● **Given exercise**
Format everything from the line containing "Image resolution: width=725" down to the line containing "pyautogui.click(x=17, y=283)" as a numbered list, skipping blank lines and leaving out the pictures.

● **Input for this task**

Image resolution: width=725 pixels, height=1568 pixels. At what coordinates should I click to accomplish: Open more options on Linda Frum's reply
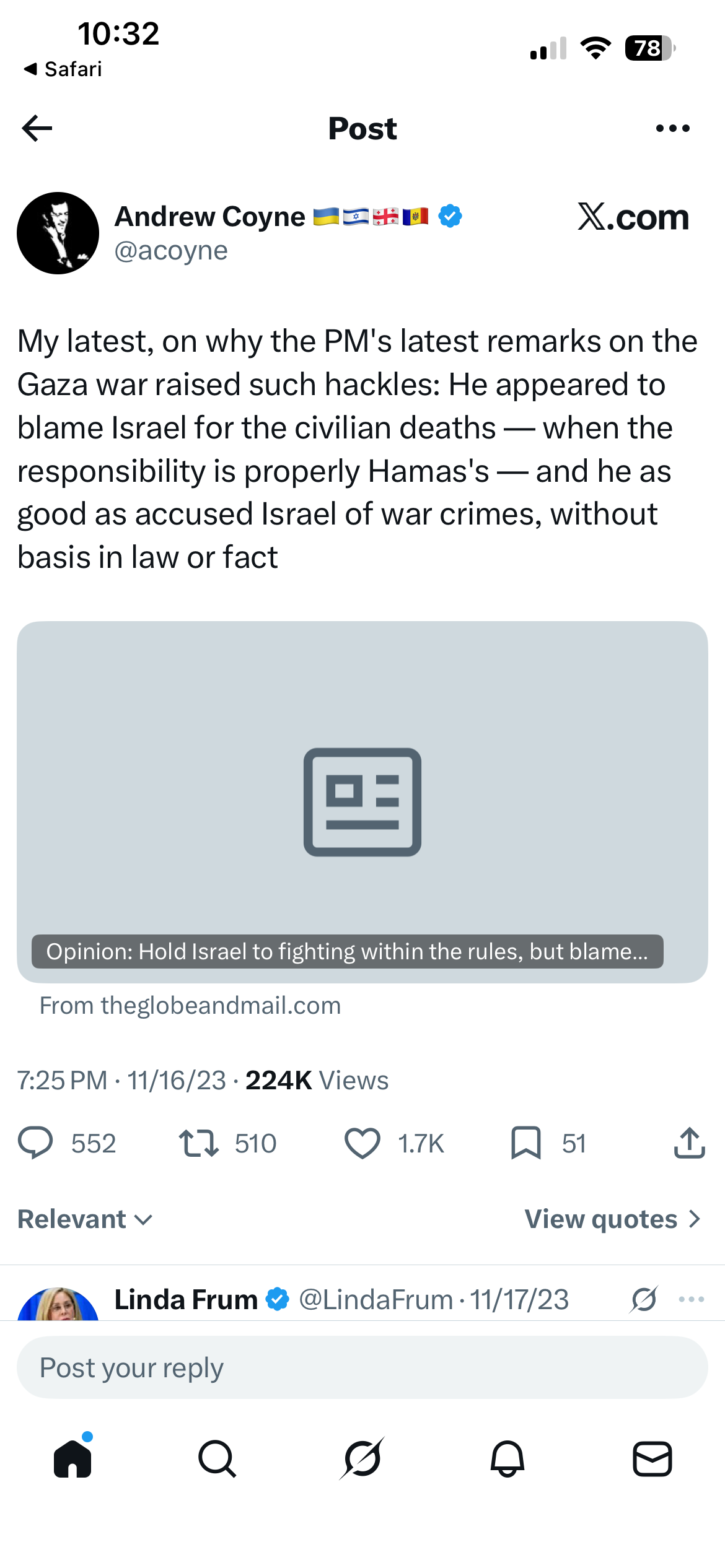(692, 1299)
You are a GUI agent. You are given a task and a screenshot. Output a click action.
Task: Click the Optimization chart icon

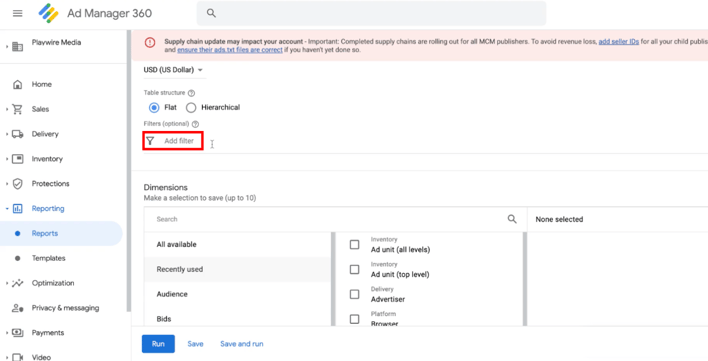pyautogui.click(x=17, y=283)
--
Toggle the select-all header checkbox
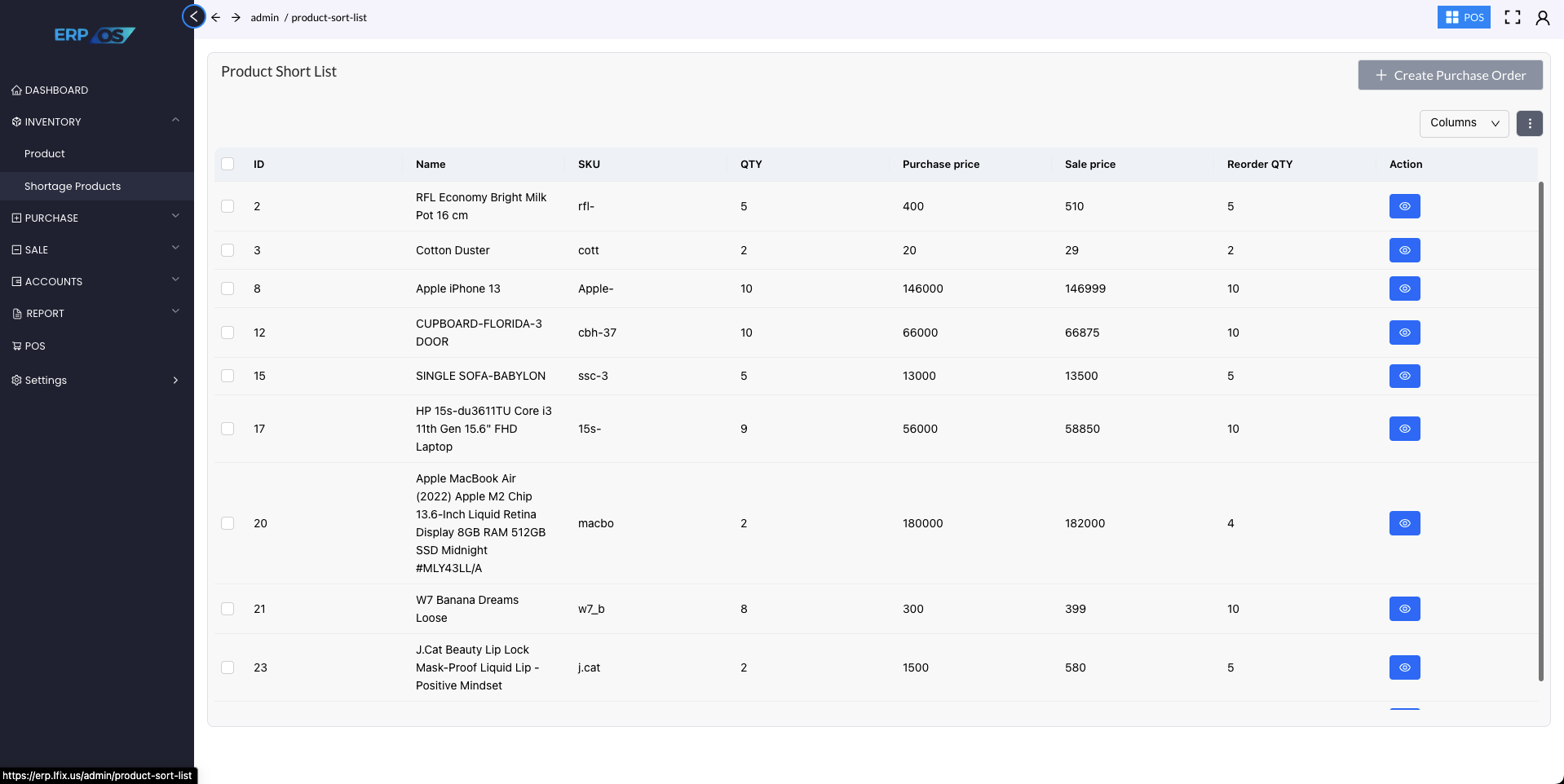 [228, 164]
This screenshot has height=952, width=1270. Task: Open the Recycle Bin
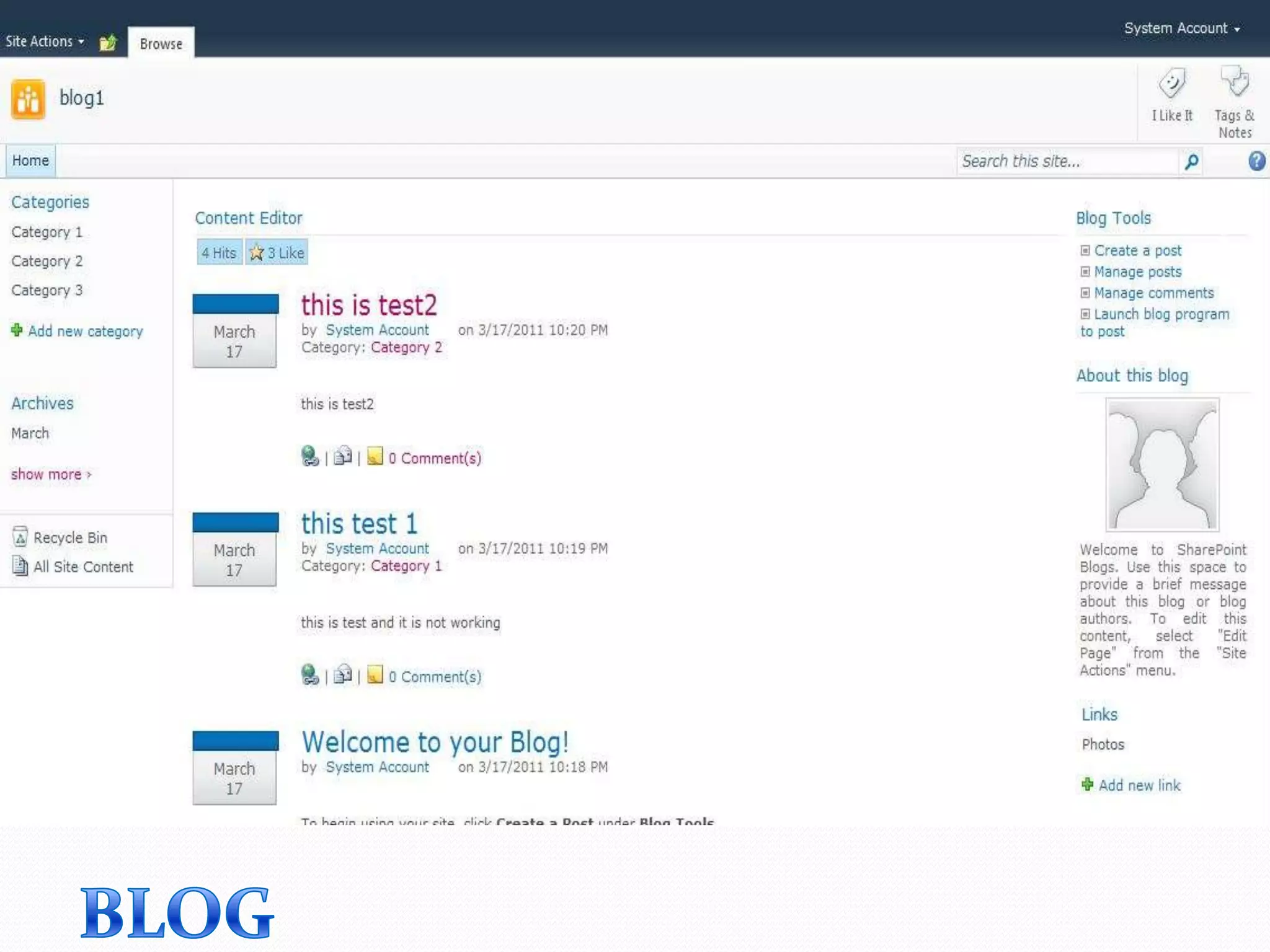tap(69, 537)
--
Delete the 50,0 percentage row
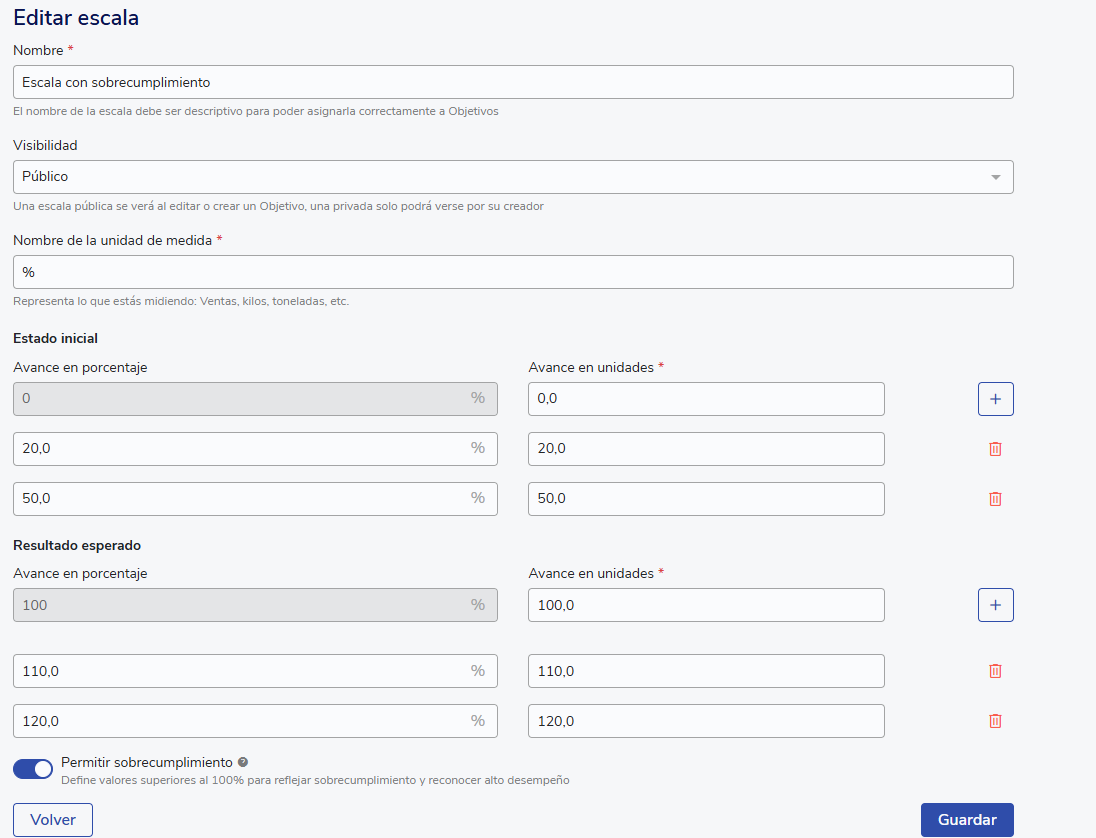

● **Output below**
1. Image resolution: width=725 pixels, height=1568 pixels. At what coordinates should I click to accomplish: Open more options on Linda Frum's reply
2. (692, 1299)
3. You are a GUI agent. You are given a task and a screenshot. Output a click action.
4. Task: Click the Optimization chart icon
5. pyautogui.click(x=17, y=283)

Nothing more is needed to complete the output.